Scan the listing below. Copy each line that contains "screenshot".

> _EXTRACTED RECORDS_:
-*-

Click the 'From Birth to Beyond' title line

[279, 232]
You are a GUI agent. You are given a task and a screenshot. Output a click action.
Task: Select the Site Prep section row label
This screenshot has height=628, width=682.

-*-

> _EXERCISE RESPONSE_:
You are a GUI agent. You are given a task and a screenshot. Output a click action.
This screenshot has height=628, width=682.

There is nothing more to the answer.